La situation à Siliana s’est embrasée vendredi soir. Le président tunisien, qui craint lui aussi une nouvelle révolte populaire, appelle à la formation d’un nouveau gouvernement.
Au vu du degré inquiétant qu’ont pris les événements dans cette région, l’armée tunisienne s’est déployée vendredi soir à Siliana, où des heurts opposent depuis quatre jours policiers et manifestants. Mieux, le président Moncef Marzouki a réclamé la formation d’un gouvernement restreint à même d’endiguer l’instabilité du pays.
Les prochains jours promettent d’autres rebondissements et feront couler beaucoup d’encre. Vendredi, après plusieurs heures d’affrontements entre les forces de l’ordre, qui ont fait usage de gaz lacrymogènes, et les manifestants, armés de pierres et de cocktails Molotov, l’armée s’est vite déployée sous les hourras de la foule. “Un accord est intervenu entre les syndicats et des responsables de l’armée pour le retrait de la police et la prise en charge (de la sécurité) par les militaires”, a affirmé Néjib Sebti, secrétaire général régional de l’UGTT, le principal syndicat tunisien.
Quasiment le même scénario qui s’est produit en Kabylie, il y a plus d’une décennie. En début de soirée du vendredi, des tirs de gaz lacrymogènes ont à nouveau retenti, alors que des manifestants cherchaient à s’approcher d’un important poste de police.
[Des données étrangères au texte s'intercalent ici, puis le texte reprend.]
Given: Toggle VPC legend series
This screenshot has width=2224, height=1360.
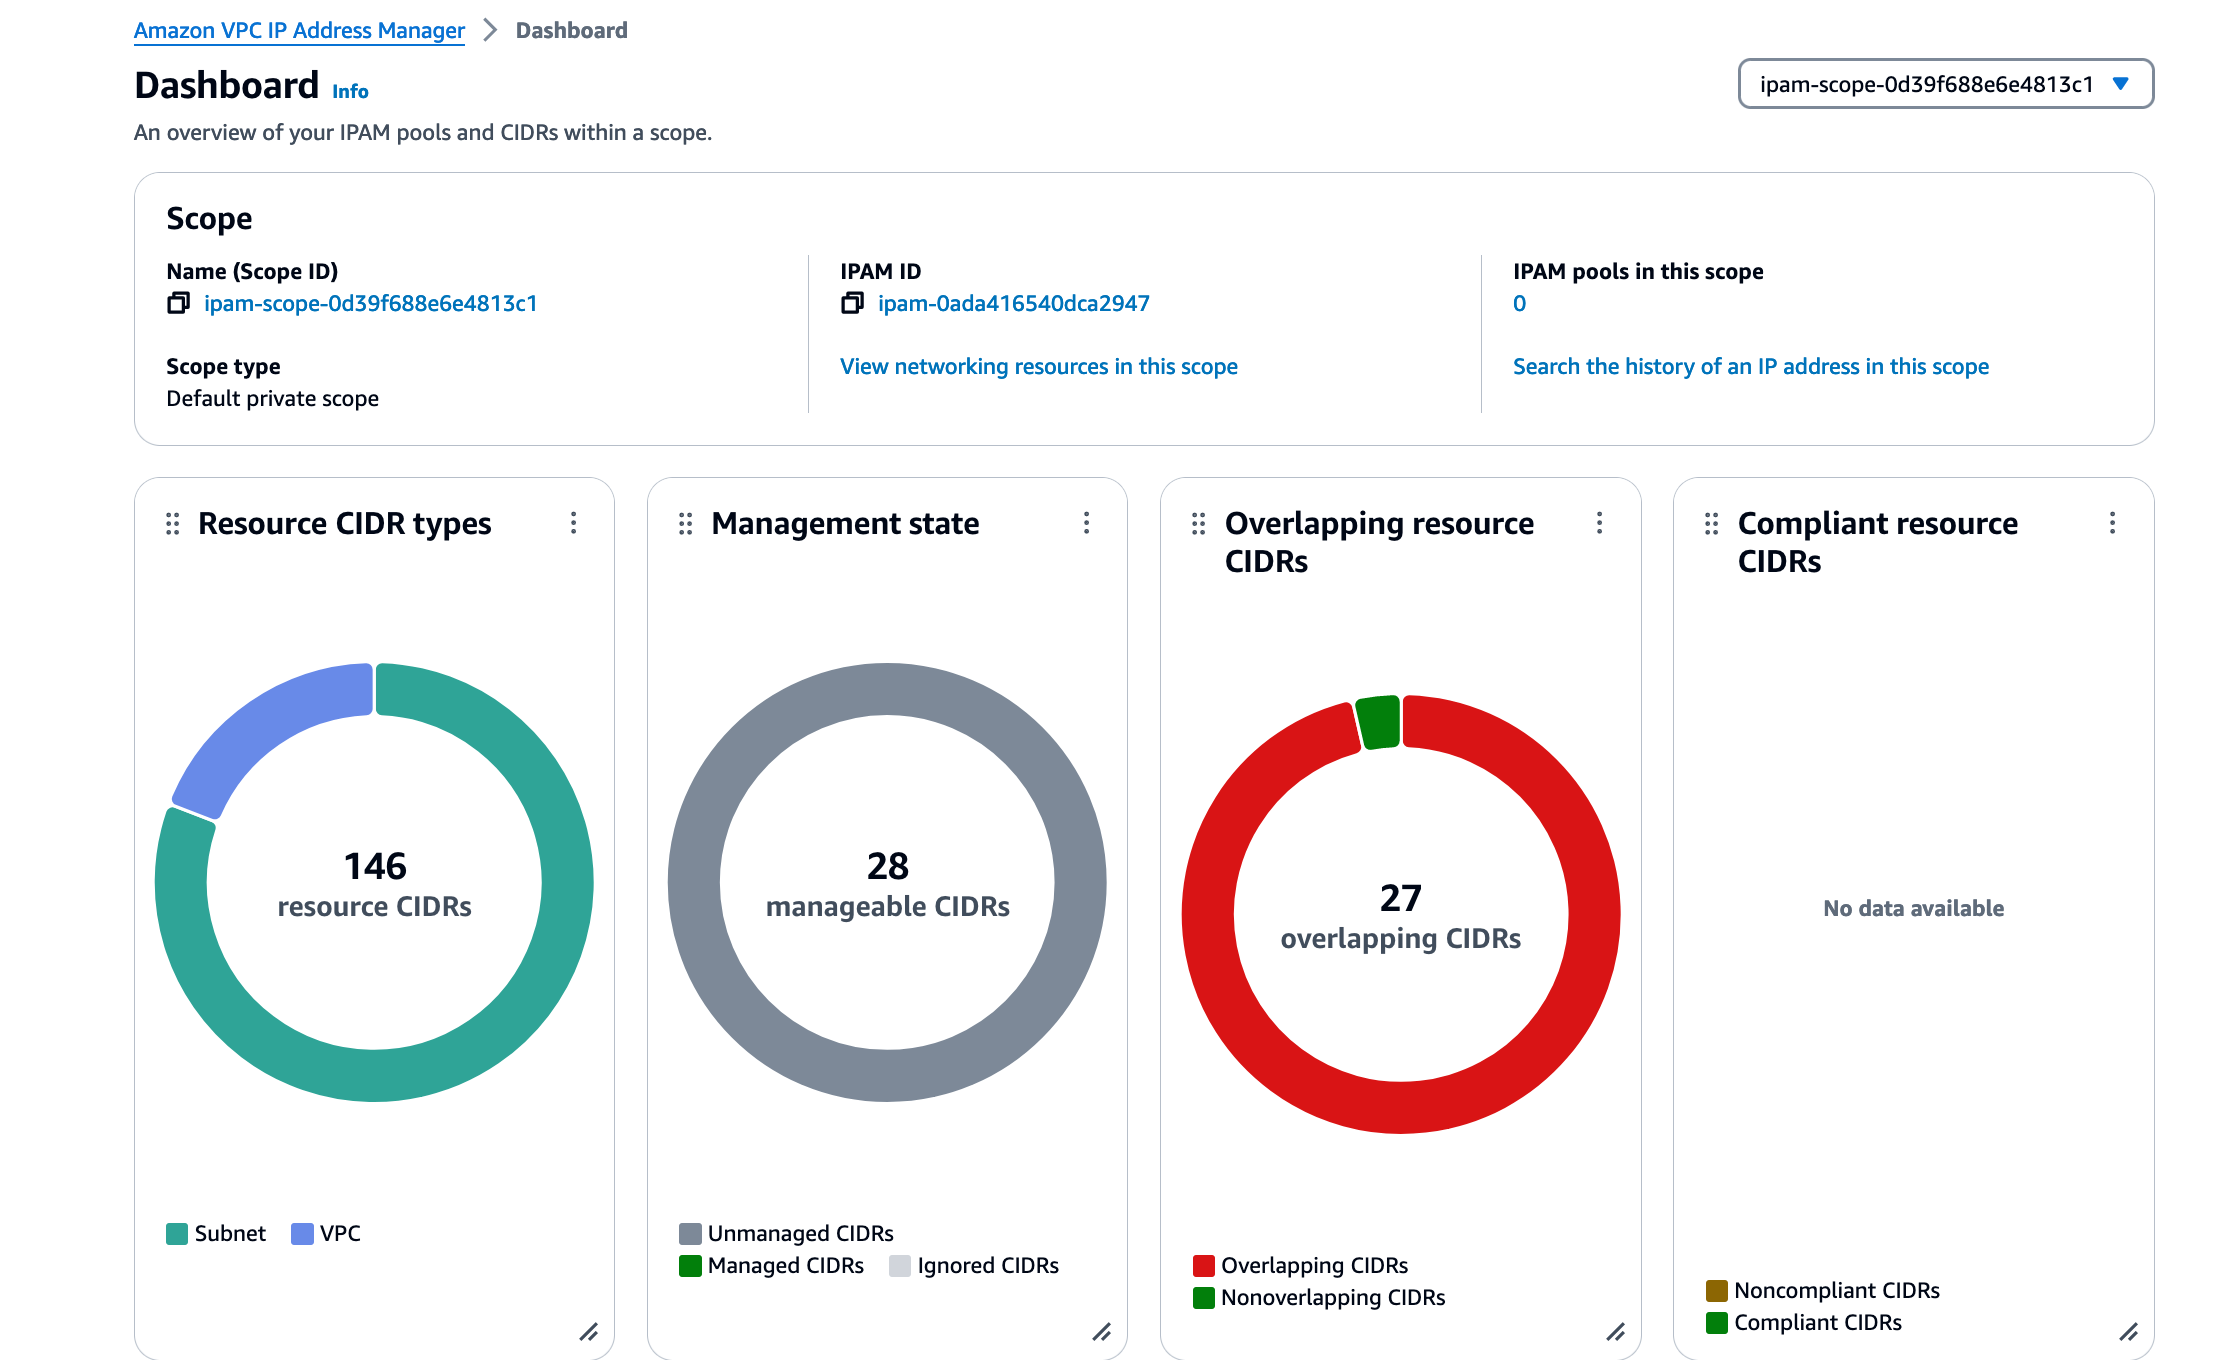Looking at the screenshot, I should 327,1234.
Pendant ce temps, les policiers et gardes nationaux effectuaient des patrouilles.
Lors de son intervention télévisée, le président Moncef Marzouki s’est vivement inquiété du risque d’instabilité dans le pays, après la vague de violences qui a fait quelque 300 blessés à Siliana, ville déshéritée dont les habitants réclament, comme à l’époque de la révolution, de meilleures conditions de vie. Il a carrément appelé à la formation d’un gouvernement restreint, alors que les manifestations d’habitants excédés par la misère dégénèrent en violences régulièrement. “L’intérêt de la Tunisie nécessite aujourd’hui un gouvernement restreint et efficace regroupant les compétences”, a-t-il dit à la télévision. “Nous n’avons pas une seule Siliana (…) j’ai peur que cela se reproduise dans plusieurs régions et que cela menace l’avenir de la révolution”, a-t-il dit, notant le décalage entre les “attentes immenses” de la population et “le rendement du gouvernement”. M. Marzouki n’a pas le pouvoir de remanier le gouvernement, seul le Premier ministre, Hamadi Jebali, issu du parti islamiste Ennahda, majoritaire à l’Assemblée nationale constituante (ANC), en a les prérogatives. Des habitants de Siliana prévoyaient d’aller manifester samedi, toujours pour obtenir le limogeage du gouverneur et un plan de développement régional. Une vaste manifestation avait rassemblé dans le calme, vendredi matin, des milliers de personnes pour une marche “symbolique”. La lutte contre la pauvreté et la fin de l’arbitraire policier étaient déjà les revendications phares de la révolte populaire de janvier 2011. à l’étranger, les diplomates ont exprimé de premières inquiétudes. La France a fait part de sa “préoccupation” face au “nombre élevé de blessés”, tandis que le Haut commissariat de l’ONU pour les droits de l’homme a condamné “le recours excessif et disproportionné à la force” par les policiers, en référence aux tirs de chevrotine qui ont fait des dizaines de blessés mercredi. Ces nouvelles confrontations interviennent à l’approche du deuxième anniversaire, le 17 décembre, du début de la révolte populaire, déclenchée par l’immolation d’un vendeur ambulant de Sidi Bouzid, consommateur de drogue et d’alcool.
Outre les manifestations sociales, les attaques menées par des groupuscules salafistes se sont multipliées ces derniers mois en Tunisie. Parallèlement, le pays est plongé dans une impasse politique, sans aucun compromis en vue sur la future Constitution.